BEGIN Records for the task

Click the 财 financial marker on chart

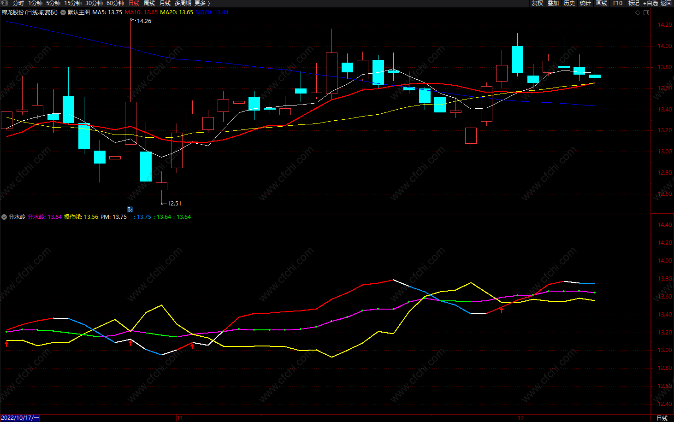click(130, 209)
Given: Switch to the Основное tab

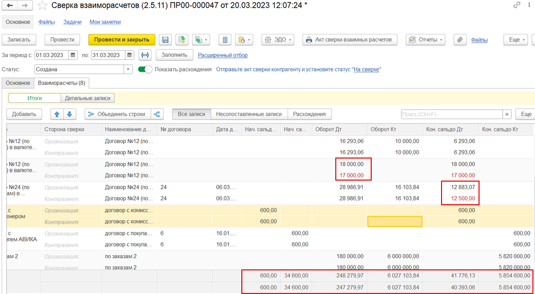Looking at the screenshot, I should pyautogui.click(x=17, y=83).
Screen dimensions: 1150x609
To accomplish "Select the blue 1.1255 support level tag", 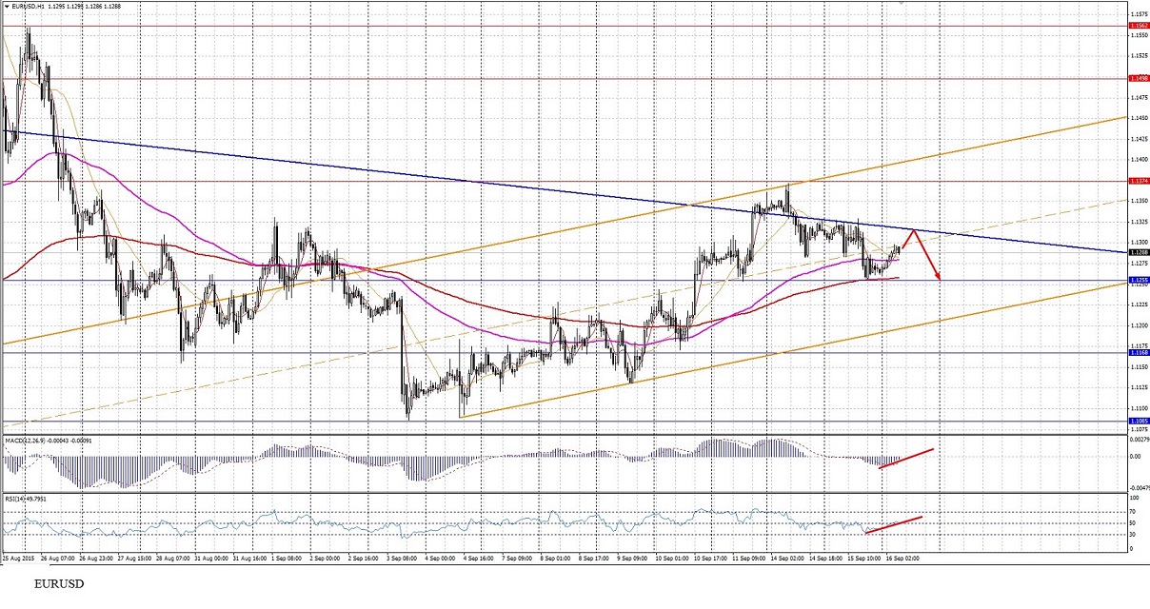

END Records for the task
BEGIN Records for the task

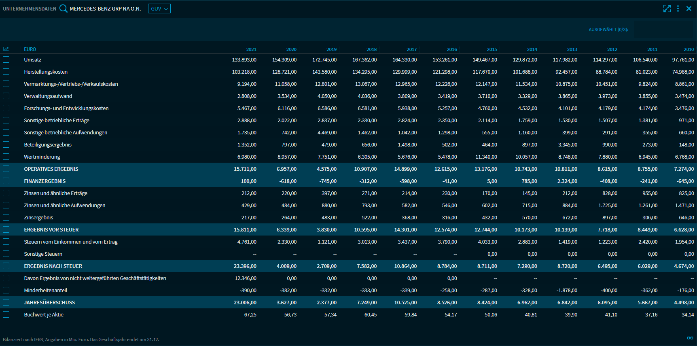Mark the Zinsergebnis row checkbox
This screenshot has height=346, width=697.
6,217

END Records for the task

▸ Work task
Your reply should consist solely of the lines above from the line containing "Given: Switch to the Основное tab" up to and including the line containing "the blue 1.1255", reproduced exactly, minus the pictures.

▸ Solution below
Given: Switch to the Основное tab

Looking at the screenshot, I should pyautogui.click(x=17, y=83).
Screen dimensions: 1150x609
To accomplish "Select the blue 1.1255 support level tag", 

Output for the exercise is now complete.